The first issue is easily dismissed. neg phi is obviously in c phi, but phi isn't. So we can distinguish phi and c phi. c phi is also different from neg phi (check to see if phi is an element of each). In fact, define functional power by

> f ^ 0 = \x -> x
> f ^ n = \x -> (f^(n-1)) (f x)

and it can be shown that c^m phi is distinct from c^n phi for m≠n. (Hint: Try checking to see if c^m (neg phi) is an element of c^n phi for various m and n.) So we have constructed an infinite number of elements of U.

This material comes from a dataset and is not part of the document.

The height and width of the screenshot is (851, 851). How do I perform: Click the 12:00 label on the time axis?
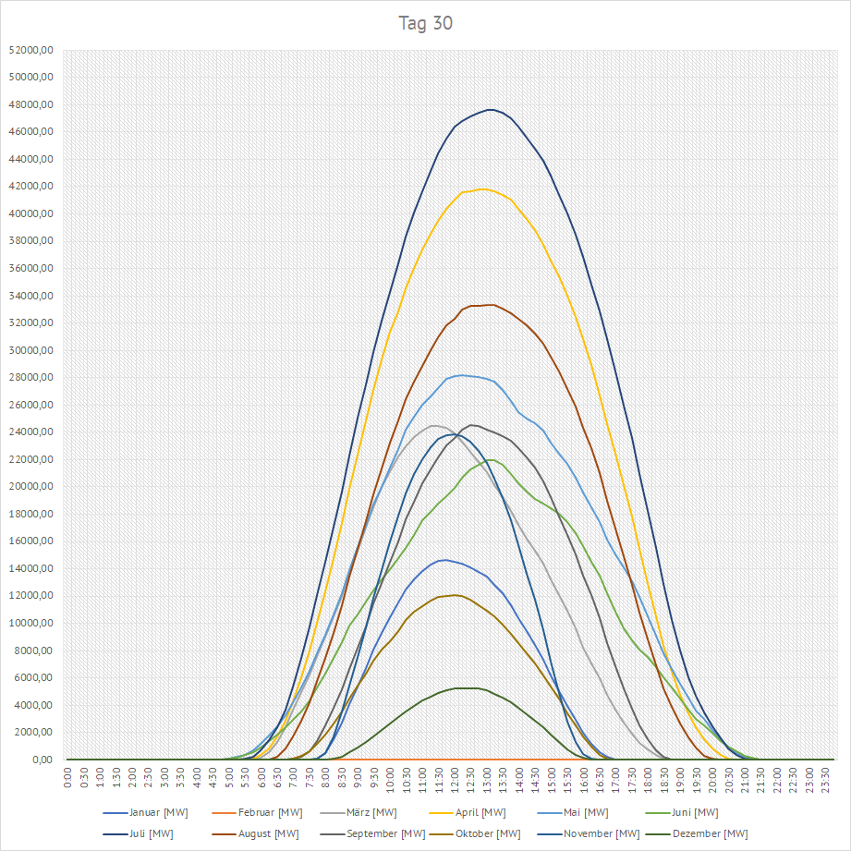pyautogui.click(x=456, y=779)
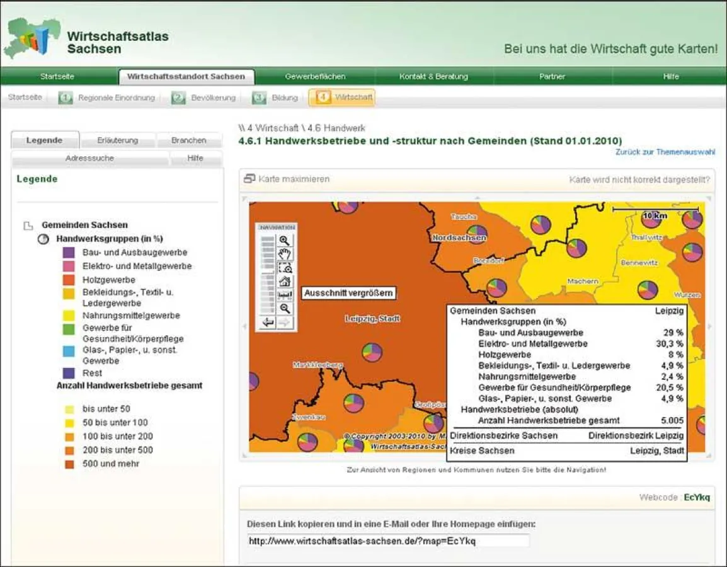
Task: Click the back navigation arrow in map panel
Action: pyautogui.click(x=268, y=323)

But, we know that we can write code for elements of U that doesn't terminate. Why not restrict ourselves to just the computable elements of U? But there's a catch. How do we define a computable element of U when elements of U are functions. One approach is this: define x to be computable if y `e` x is computable for all y. But that won't do because it won't terminate if y isn't computable. So how about defining x to be computable if y `e` x is computable for all computable y. But that's circular, and not in a nice inductive way. U is so perverse that just attempting to define computability for it gives a circular definition. But that's not necessarily a problem. Define a 'universe' to be a set, C, of computations of type U such that C = the set of x such that y`e` x terminates for all y in C. The question now is this: is there a unique set C satisfying this 'equation'. We can rule out the empty set as phi must be in any such C. There's also another thing we can prove. If we have two such sets, C and C', we can prove that the intersection of C and C' is a universe. So we can take the intersection of all universes to form the smallest universe. So we can define a something in U to be computable if it is in this smallest set.

So here's my first open question: Are there larger 'universes' than the smallest one, or is it unique? It's not hard to see that a universe is closed under (non-recursive applications of) negation, finite union, finite intersection and the function c above. My second open question: What other computable elements are there?

Time to stop this and start cooking dinner.